Aim of the exercise ::
From the records below, set down exactly the lines starting with the line that contains "Screenshot is 1280x1350." and going on through the line that contains "Home (8, 32)". Nothing else is wanted.

Entries supplied ::
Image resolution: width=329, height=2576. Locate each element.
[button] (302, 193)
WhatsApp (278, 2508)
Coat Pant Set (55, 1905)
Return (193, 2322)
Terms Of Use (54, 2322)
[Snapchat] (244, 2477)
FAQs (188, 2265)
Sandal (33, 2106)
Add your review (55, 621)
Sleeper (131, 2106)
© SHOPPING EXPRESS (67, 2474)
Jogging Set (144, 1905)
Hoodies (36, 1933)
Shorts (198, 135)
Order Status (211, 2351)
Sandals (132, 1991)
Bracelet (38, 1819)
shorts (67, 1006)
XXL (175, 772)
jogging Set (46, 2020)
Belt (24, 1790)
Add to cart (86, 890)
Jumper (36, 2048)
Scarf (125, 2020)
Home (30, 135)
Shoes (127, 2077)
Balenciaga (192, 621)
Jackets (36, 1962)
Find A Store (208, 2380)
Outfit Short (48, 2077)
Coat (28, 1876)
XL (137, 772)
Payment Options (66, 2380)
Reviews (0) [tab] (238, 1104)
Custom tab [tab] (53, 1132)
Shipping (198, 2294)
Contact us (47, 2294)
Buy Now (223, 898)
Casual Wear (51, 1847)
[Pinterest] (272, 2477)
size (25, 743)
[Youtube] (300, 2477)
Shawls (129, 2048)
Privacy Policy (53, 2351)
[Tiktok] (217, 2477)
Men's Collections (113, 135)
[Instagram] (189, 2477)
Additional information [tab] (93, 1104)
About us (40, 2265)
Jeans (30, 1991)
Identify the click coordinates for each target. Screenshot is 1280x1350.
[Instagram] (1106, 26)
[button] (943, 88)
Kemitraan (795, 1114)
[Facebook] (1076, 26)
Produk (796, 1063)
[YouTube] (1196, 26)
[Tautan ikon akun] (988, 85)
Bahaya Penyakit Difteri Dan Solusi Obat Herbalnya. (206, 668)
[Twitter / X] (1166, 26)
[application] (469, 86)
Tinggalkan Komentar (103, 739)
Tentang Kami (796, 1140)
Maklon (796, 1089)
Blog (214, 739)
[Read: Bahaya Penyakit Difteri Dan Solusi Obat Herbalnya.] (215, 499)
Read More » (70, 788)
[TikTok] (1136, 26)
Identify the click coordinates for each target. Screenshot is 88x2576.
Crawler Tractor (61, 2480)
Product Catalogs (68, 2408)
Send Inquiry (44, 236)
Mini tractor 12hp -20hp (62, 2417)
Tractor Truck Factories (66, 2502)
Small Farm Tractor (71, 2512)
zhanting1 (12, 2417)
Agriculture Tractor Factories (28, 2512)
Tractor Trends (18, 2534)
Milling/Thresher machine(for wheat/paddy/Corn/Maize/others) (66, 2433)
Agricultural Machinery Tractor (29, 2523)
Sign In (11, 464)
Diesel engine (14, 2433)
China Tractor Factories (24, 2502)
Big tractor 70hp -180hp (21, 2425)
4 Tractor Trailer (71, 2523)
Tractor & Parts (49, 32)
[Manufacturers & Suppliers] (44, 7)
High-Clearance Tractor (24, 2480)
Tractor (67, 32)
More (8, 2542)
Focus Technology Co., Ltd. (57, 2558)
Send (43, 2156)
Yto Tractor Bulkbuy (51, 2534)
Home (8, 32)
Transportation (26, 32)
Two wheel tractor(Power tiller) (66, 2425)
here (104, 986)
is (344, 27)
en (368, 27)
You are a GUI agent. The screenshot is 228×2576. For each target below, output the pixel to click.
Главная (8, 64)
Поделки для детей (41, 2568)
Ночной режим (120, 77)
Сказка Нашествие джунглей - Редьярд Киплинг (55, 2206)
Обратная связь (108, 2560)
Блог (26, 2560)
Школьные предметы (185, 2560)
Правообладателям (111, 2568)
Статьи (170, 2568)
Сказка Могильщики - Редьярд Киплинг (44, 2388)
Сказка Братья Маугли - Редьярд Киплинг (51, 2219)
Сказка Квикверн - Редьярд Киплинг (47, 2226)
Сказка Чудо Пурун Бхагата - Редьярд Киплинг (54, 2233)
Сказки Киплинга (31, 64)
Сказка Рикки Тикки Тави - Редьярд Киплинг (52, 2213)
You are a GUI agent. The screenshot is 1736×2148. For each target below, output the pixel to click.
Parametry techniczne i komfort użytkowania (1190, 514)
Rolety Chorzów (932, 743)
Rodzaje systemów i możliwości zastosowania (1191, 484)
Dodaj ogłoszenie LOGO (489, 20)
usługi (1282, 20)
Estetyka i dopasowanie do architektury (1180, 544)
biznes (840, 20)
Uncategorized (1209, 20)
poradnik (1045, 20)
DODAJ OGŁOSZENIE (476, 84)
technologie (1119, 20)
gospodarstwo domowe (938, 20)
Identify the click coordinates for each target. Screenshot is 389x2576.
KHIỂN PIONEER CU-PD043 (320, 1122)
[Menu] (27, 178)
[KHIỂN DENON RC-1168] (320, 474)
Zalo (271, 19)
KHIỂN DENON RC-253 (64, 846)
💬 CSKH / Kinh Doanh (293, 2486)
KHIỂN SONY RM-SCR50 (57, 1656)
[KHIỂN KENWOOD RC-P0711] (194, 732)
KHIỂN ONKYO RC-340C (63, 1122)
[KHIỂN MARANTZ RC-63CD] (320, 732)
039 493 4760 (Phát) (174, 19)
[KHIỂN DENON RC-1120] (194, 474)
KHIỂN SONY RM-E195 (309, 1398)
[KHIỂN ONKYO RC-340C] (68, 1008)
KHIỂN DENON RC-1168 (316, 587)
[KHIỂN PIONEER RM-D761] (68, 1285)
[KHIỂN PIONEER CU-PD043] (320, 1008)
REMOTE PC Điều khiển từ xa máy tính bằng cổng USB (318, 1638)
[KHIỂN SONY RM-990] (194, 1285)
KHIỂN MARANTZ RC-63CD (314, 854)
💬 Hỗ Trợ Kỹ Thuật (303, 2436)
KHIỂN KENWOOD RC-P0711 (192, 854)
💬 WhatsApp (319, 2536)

Response ::
Identify the click coordinates for each target. Screenshot is 1280x1350.
[Instagram] (1106, 26)
[button] (943, 88)
Kemitraan (795, 1114)
[Facebook] (1076, 26)
Produk (796, 1063)
[YouTube] (1196, 26)
[Tautan ikon akun] (988, 85)
Bahaya Penyakit Difteri Dan Solusi Obat Herbalnya. (206, 668)
[Twitter / X] (1166, 26)
[application] (469, 86)
Tinggalkan Komentar (103, 739)
Tentang Kami (796, 1140)
Maklon (796, 1089)
Blog (214, 739)
[Read: Bahaya Penyakit Difteri Dan Solusi Obat Herbalnya.] (215, 499)
Read More » (70, 788)
[TikTok] (1136, 26)
Identify the click coordinates for each target. Screenshot is 88x2576.
Crawler Tractor (61, 2480)
Product Catalogs (68, 2408)
Send Inquiry (44, 236)
Mini tractor 12hp -20hp (62, 2417)
Tractor Truck Factories (66, 2502)
Small Farm Tractor (71, 2512)
zhanting1 (12, 2417)
Agriculture Tractor Factories (28, 2512)
Tractor Trends (18, 2534)
Milling/Thresher machine(for wheat/paddy/Corn/Maize/others) (66, 2433)
Agricultural Machinery Tractor (29, 2523)
Sign In (11, 464)
Diesel engine (14, 2433)
China Tractor Factories (24, 2502)
Big tractor 70hp -180hp (21, 2425)
4 Tractor Trailer (71, 2523)
Tractor & Parts (49, 32)
[Manufacturers & Suppliers] (44, 7)
High-Clearance Tractor (24, 2480)
Tractor (67, 32)
More (8, 2542)
Focus Technology Co., Ltd. (57, 2558)
Send (43, 2156)
Yto Tractor Bulkbuy (51, 2534)
Home (8, 32)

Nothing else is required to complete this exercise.